Another reason that rhododendron dries up is the low humidity of the surface air. It is necessary to radically change the air humidity in the area towards its increase, we will equip a reservoir with a ryazh. Rhododendrons respond positively to planting near mini-ponds for a number of reasons:

  • the superficial root system more easily extracts water infiltrated from the reservoir and dissolved nutrients;
  • air humidity at a height of 1-1.5 m is optimized;
  • in the fall, frosts later occur in the area with reservoirs.

If the arrangement of sprinkler irrigation and a reservoir is not possible, the use of a hydrogel will help to provide moisture access to the root system of the rhododendron. The granules of the substance are pre-saturated with water with an acidic reaction of the medium and immersed to the depth of root propagation (8-12 cm). This measure is necessary if you need to leave.

For your information! The hydrogel granules will gradually release moisture and the plants will be able to survive through the season without additional watering.

Possible errors and their consequences

The following are possible mistakes when pruning rhododendrons.
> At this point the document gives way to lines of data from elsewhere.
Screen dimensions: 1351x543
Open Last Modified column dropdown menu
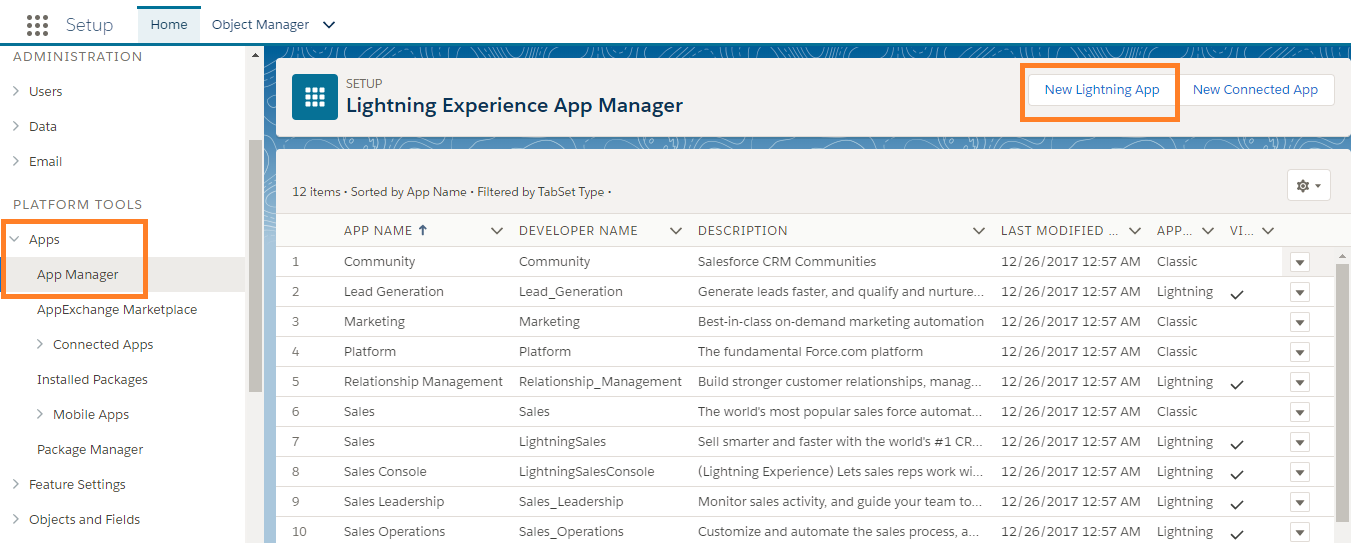click(1134, 231)
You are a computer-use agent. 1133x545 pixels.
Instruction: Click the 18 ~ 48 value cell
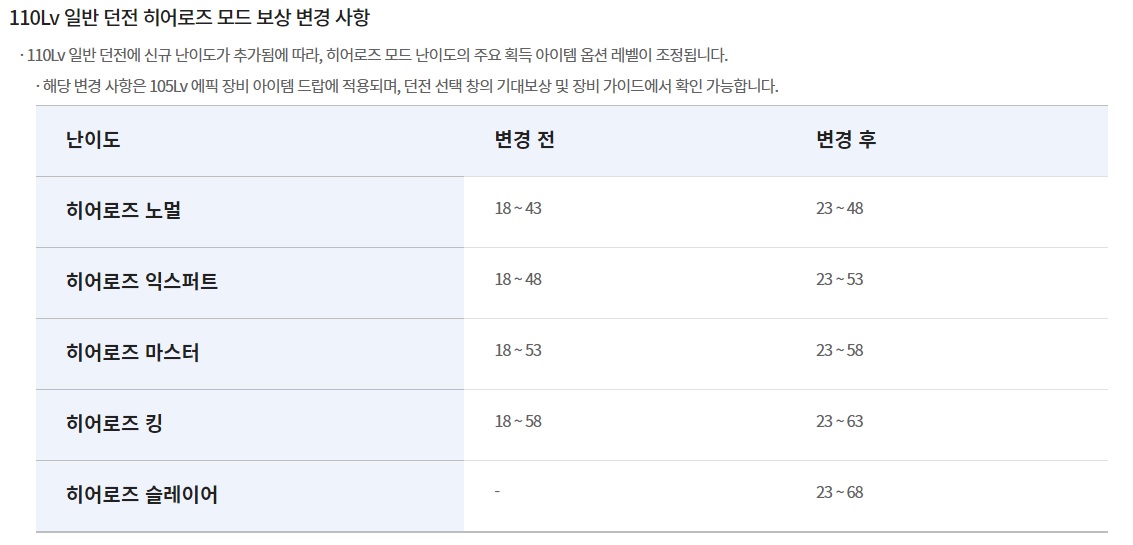pyautogui.click(x=518, y=279)
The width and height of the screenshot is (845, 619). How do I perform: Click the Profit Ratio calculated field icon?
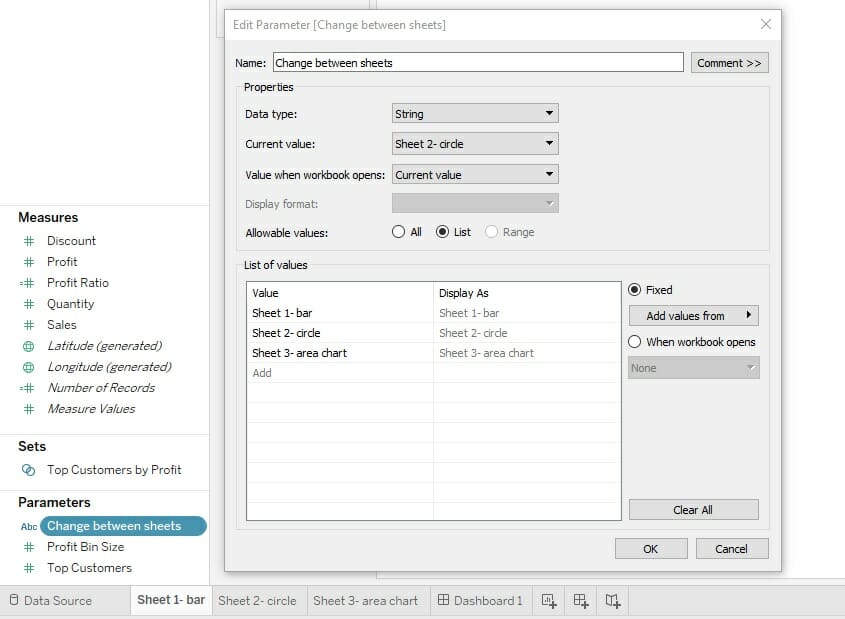pyautogui.click(x=28, y=283)
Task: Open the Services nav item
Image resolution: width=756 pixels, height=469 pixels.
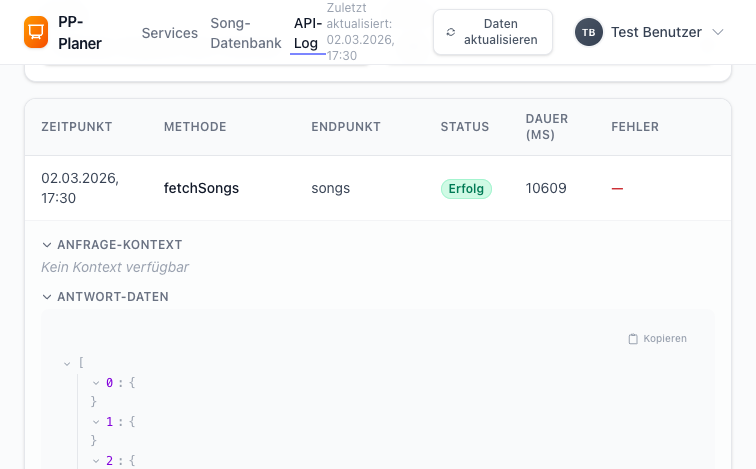Action: pos(170,33)
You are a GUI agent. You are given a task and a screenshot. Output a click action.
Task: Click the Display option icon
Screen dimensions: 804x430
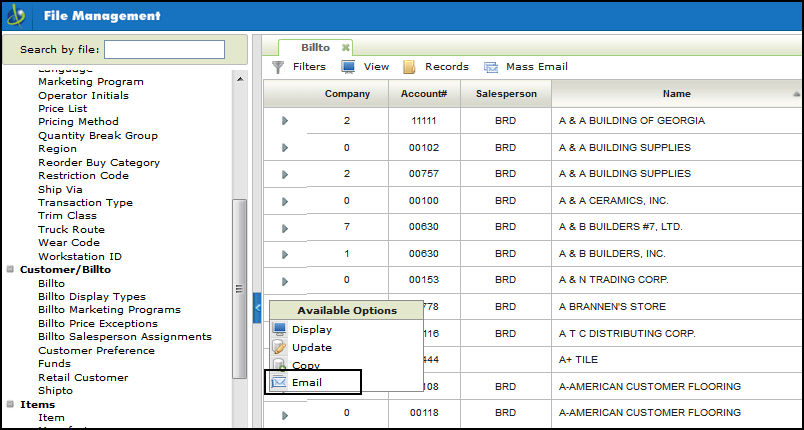pyautogui.click(x=280, y=330)
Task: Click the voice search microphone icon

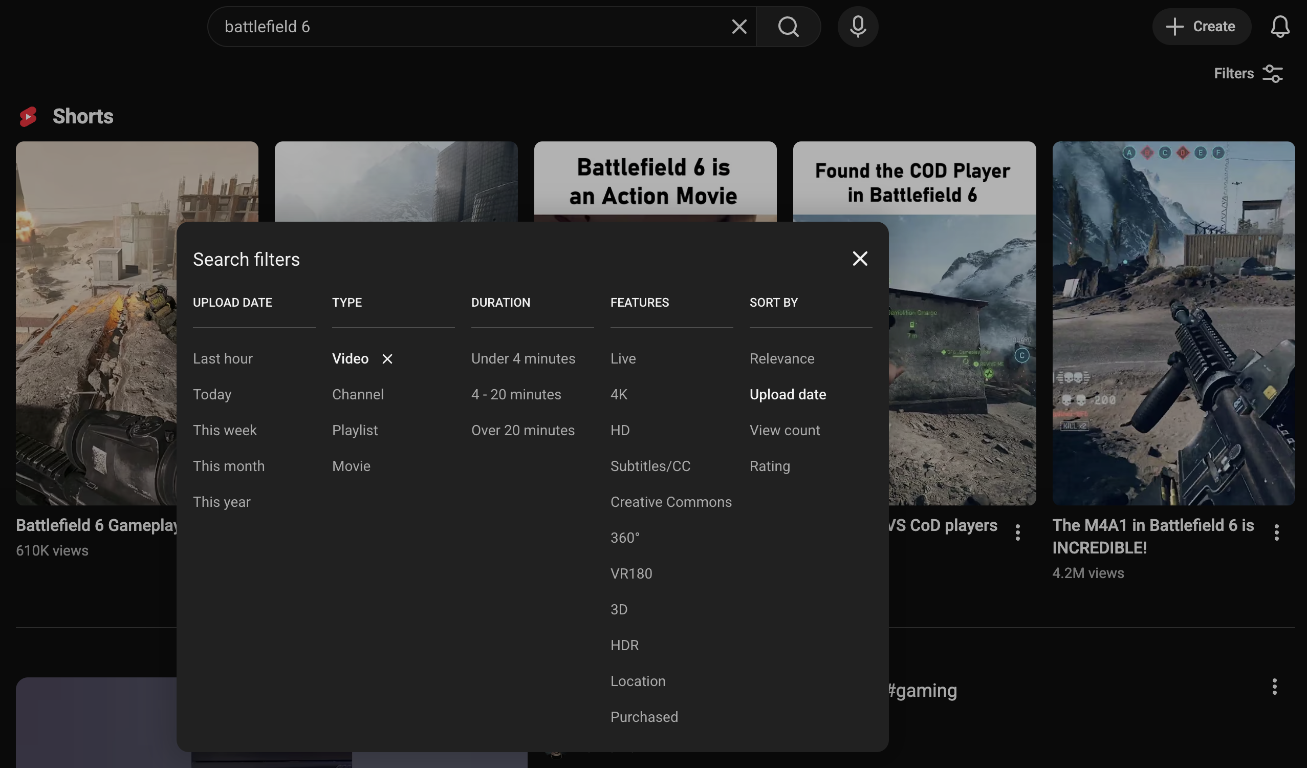Action: click(857, 26)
  • Summer pruning too late. Pruning branches in the second half of summer is fraught with the fact that it is possible to provoke an increased growth of shoots from the buds, which the plant laid for the next year. In this case, the bush may even bloom before winter. Young shoots will not have time to prepare, overgrow with dense bark and acquire winter hardiness.
  • Over-pruning throughout the season can have the same effect. The shoots have dormant buds that have been dormant for many years. From excessive pruning, they can wake up, and the bush will quickly begin to age, complete the full cycle of its development with possible death. To avoid the negative consequences and death of the shrub, it is necessary to adhere to the rule of moderation in pruning branches.
  • In addition, you should try to trim over the buds, making neat cuts. If cuts are made high above the buds, then part of the shoot dies off, and the bushes take on an untidy look.
  • Only strong ovaries are selected to collect seeds. They are left, and around the dried perianths and parts of flowers are manually removed. If it is necessary to carry out targeted pollination, then gauze bags are put on the flowers in order to avoid accidental pollination by neighboring bushes. Pollination of flowers is carried out manually with pollen of selected forms. This is a very interesting activity, although the result will have to wait a long time. It takes 4-5 years for a new plant grown from a pollinated seed to bloom.

For your information! You should not be afraid of pruning rhododendrons. From this, the bushes will acquire an even more aesthetic appearance, and the entire site will look spectacular and will significantly add value.